Activity:
Set the whole listing down again exactly as written.
---- Supplied information
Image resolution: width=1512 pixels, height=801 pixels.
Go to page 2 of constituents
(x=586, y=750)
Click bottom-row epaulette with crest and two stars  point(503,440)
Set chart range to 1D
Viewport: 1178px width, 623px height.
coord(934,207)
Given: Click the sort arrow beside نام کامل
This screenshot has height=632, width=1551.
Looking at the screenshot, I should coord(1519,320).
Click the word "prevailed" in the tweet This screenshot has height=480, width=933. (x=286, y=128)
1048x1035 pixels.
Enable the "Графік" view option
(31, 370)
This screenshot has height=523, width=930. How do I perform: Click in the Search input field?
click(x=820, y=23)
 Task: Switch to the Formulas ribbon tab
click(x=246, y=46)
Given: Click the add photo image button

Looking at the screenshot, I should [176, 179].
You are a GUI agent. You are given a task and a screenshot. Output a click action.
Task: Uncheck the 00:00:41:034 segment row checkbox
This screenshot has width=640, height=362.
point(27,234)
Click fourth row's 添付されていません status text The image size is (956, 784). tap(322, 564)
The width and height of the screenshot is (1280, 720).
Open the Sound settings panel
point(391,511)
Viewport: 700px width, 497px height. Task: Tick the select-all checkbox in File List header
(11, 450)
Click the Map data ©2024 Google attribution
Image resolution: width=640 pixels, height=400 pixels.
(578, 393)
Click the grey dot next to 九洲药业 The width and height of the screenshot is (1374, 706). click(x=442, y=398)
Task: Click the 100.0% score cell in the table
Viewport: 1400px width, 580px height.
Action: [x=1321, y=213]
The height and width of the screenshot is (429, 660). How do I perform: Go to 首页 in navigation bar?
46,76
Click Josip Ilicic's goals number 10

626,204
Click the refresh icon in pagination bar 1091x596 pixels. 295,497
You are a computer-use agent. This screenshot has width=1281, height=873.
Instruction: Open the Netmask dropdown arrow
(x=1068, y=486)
--------
Your solution:
Image resolution: width=1512 pixels, height=801 pixels.
Go to page 2 of constituents
(x=586, y=750)
Click bottom-row epaulette with crest and two stars  point(503,440)
Set chart range to 1D
Viewport: 1178px width, 623px height.
coord(934,207)
Given: Click the sort arrow beside نام کامل
This screenshot has height=632, width=1551.
Looking at the screenshot, I should coord(1519,320).
Click the word "prevailed" in the tweet This screenshot has height=480, width=933. (x=286, y=128)
1048x1035 pixels.
Enable the "Графік" view option
(31, 370)
This screenshot has height=523, width=930. How do I perform: Click in the Search input field?
click(x=820, y=23)
 Task: Switch to the Formulas ribbon tab
click(x=246, y=46)
Given: Click the add photo image button

Looking at the screenshot, I should [176, 179].
You are a GUI agent. You are given a task and a screenshot. Output a click action.
Task: Uncheck the 00:00:41:034 segment row checkbox
This screenshot has width=640, height=362.
point(27,234)
Click fourth row's 添付されていません status text The image size is (956, 784). tap(322, 564)
The width and height of the screenshot is (1280, 720).
Open the Sound settings panel
point(391,511)
Viewport: 700px width, 497px height. Task: Tick the select-all checkbox in File List header
(11, 450)
Click the Map data ©2024 Google attribution
Image resolution: width=640 pixels, height=400 pixels.
(578, 393)
Click the grey dot next to 九洲药业 The width and height of the screenshot is (1374, 706). click(x=442, y=398)
Task: Click the 100.0% score cell in the table
Viewport: 1400px width, 580px height.
Action: [x=1321, y=213]
The height and width of the screenshot is (429, 660). How do I perform: Go to 首页 in navigation bar?
46,76
Click Josip Ilicic's goals number 10

626,204
Click the refresh icon in pagination bar 1091x596 pixels. 295,497
You are a computer-use agent. This screenshot has width=1281, height=873.
Instruction: Open the Netmask dropdown arrow
(x=1068, y=486)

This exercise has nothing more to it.